The North American EAP reported here is the largest population to date (>500 patients) in which the safety of enzalutamide was investigated in patients who more closely reflect a real‐world clinical population compared with patients included in clinical trials (due to typically more stringent inclusion and exclusion criteria in the latter). The results reported here are generally consistent with smaller retrospective and prospective reports on the tolerability of enzalutamide treatment. In retrospective evaluations of EAPs for enzalutamide in patients with mCRPC who had previously received both docetaxel and abiraterone in the Netherlands (n = 69) 16, the UK (n = 39) 17, or one of four European compassionate use programs (n = 137) 18, the median duration of enzalutamide treatment was 14.9 weeks (interquartile range 11.1–20.0 weeks), 2.9 months (95%CI: 1.7–4.0), and 3.2 months, respectively, similar to that reported in the current North American EAP. In these other EAPs 16, 17, fatigue was also the most frequently reported AE with enzalutamide treatment. In contrast, in a German compassionate use program for patients with mCRPC (n = 35) who received enzalutamide after both taxane‐based chemotherapy and abiraterone treatment, anemia and weight loss were the most common events of any grade reported by patients and median treatment duration on enzalutamide was 2.8 months 19. In addition to tolerability, these EAPs and other studies also investigated the efficacy of enzalutamide to assess the potential cross‐resistance with enzalutamide after docetaxel and abiraterone therapy 16, 17, 19, 20 or prior to abiraterone treatment 21, 22. Their results suggested more modest antitumor activity for enzalutamide after prior treatment with docetaxel/abiraterone, or for abiraterone after previous treatment with docetaxel and enzalutamide 16, 17, 19, 20, 21, 22. The potential influence of prior abiraterone use on the impact of enzalutamide treatment can also be observed in this study, wherein time to study drug discontinuation due to progressive disease or death for all patients who received enzalutamide with evaluable study drug exposure was 4.6 months (95%CI: 3.8–5.4), which is slightly longer than the 4.4 months (95%CI: 3.5–5.3) for the subgroup of patients with evaluable study drug exposure and prior abiraterone use.

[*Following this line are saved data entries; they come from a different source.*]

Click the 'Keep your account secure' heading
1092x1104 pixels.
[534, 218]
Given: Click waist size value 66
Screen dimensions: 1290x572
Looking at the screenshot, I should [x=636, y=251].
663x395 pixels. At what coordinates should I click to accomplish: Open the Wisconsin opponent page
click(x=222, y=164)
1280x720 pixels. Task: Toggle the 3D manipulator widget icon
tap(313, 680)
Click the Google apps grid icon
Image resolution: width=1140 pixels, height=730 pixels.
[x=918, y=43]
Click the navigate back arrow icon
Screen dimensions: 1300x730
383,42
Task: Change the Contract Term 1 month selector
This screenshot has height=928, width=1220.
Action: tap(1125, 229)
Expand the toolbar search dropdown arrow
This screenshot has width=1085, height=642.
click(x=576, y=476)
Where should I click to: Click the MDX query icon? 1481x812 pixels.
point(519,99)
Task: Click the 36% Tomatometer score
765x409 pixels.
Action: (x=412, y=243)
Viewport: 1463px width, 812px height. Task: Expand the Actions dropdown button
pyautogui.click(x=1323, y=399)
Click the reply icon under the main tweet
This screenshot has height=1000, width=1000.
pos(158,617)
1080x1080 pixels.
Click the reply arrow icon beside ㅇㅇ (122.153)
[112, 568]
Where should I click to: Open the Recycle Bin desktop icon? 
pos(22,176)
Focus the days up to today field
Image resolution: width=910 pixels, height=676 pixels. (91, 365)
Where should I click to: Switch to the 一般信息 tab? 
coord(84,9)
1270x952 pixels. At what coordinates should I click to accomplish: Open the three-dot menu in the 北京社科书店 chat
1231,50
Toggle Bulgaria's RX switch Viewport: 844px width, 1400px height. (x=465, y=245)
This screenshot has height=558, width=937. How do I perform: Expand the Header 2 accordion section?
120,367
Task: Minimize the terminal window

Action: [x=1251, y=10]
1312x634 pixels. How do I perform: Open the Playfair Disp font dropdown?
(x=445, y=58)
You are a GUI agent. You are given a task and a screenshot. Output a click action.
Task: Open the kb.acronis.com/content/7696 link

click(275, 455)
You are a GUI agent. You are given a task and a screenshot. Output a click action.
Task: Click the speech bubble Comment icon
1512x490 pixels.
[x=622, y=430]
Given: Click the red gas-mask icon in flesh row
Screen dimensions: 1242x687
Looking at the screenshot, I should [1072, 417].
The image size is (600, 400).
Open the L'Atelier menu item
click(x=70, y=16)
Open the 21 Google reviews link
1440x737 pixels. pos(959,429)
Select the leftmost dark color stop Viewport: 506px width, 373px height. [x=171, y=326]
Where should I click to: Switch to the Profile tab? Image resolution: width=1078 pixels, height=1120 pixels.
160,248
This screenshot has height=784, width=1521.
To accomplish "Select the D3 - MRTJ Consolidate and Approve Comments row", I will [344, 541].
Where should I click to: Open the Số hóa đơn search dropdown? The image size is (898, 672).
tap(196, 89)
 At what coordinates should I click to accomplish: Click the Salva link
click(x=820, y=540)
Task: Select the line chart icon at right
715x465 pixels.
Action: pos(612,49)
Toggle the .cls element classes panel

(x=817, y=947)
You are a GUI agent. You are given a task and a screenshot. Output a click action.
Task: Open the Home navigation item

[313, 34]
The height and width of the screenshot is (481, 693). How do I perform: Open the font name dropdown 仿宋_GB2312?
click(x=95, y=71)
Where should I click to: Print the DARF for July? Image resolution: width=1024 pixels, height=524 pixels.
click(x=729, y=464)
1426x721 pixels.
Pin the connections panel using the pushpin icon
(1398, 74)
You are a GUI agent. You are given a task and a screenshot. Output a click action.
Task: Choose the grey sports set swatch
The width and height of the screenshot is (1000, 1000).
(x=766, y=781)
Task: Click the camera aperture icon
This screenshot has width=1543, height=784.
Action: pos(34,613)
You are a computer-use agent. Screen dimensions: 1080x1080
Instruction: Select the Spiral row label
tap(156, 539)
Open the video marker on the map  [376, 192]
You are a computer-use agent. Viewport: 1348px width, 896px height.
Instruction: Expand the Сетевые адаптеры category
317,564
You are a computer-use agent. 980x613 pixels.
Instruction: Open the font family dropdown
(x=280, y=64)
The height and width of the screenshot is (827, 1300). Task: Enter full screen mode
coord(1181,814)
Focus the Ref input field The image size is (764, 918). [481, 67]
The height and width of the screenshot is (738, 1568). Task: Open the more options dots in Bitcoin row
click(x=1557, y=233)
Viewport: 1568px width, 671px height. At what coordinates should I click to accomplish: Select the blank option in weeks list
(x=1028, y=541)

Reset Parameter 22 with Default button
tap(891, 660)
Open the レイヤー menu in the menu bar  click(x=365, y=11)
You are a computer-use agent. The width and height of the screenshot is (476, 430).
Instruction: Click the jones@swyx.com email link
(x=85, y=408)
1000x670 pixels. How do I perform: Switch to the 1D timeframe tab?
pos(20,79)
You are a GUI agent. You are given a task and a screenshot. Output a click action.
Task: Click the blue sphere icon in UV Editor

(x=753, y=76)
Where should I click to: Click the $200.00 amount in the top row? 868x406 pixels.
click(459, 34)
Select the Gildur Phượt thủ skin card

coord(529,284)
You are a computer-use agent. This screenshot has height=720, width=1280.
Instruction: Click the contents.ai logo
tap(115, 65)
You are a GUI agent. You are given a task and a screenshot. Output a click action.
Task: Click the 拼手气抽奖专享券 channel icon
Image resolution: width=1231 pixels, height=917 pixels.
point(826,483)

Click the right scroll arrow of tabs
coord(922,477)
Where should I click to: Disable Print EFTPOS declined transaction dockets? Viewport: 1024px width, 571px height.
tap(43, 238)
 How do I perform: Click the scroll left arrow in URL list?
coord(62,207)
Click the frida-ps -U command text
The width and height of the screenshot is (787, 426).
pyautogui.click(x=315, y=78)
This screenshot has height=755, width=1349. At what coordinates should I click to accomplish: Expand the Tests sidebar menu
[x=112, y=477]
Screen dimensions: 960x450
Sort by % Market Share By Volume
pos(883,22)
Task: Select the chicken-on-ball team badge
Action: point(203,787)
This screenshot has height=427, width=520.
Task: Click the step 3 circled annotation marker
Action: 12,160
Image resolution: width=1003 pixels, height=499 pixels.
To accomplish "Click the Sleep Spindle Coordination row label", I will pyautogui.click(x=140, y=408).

There were several limitations to this study. The EAP study was an open‐label, non‐comparative study; therefore, its results should be interpreted with caution. In addition, this EAP study did not include efficacy assessments and was thus unable to provide information regarding the efficacy of enzalutamide in this patient population. Other limitations included the lack of data collection regarding exposure information following transition to commercially available enzalutamide and other subsequent prostate cancer treatments, which could have provided more insights regarding enzalutamide tolerability with longer treatment duration.

CONCLUSION

The safety profile of enzalutamide in this EAP in the United States and Canada was consistent with the profile seen in the AFFIRM trial. No additional safety signals were identified in patients with mCRPC heavily pretreated with prostate cancer therapies prior to enzalutamide treatment.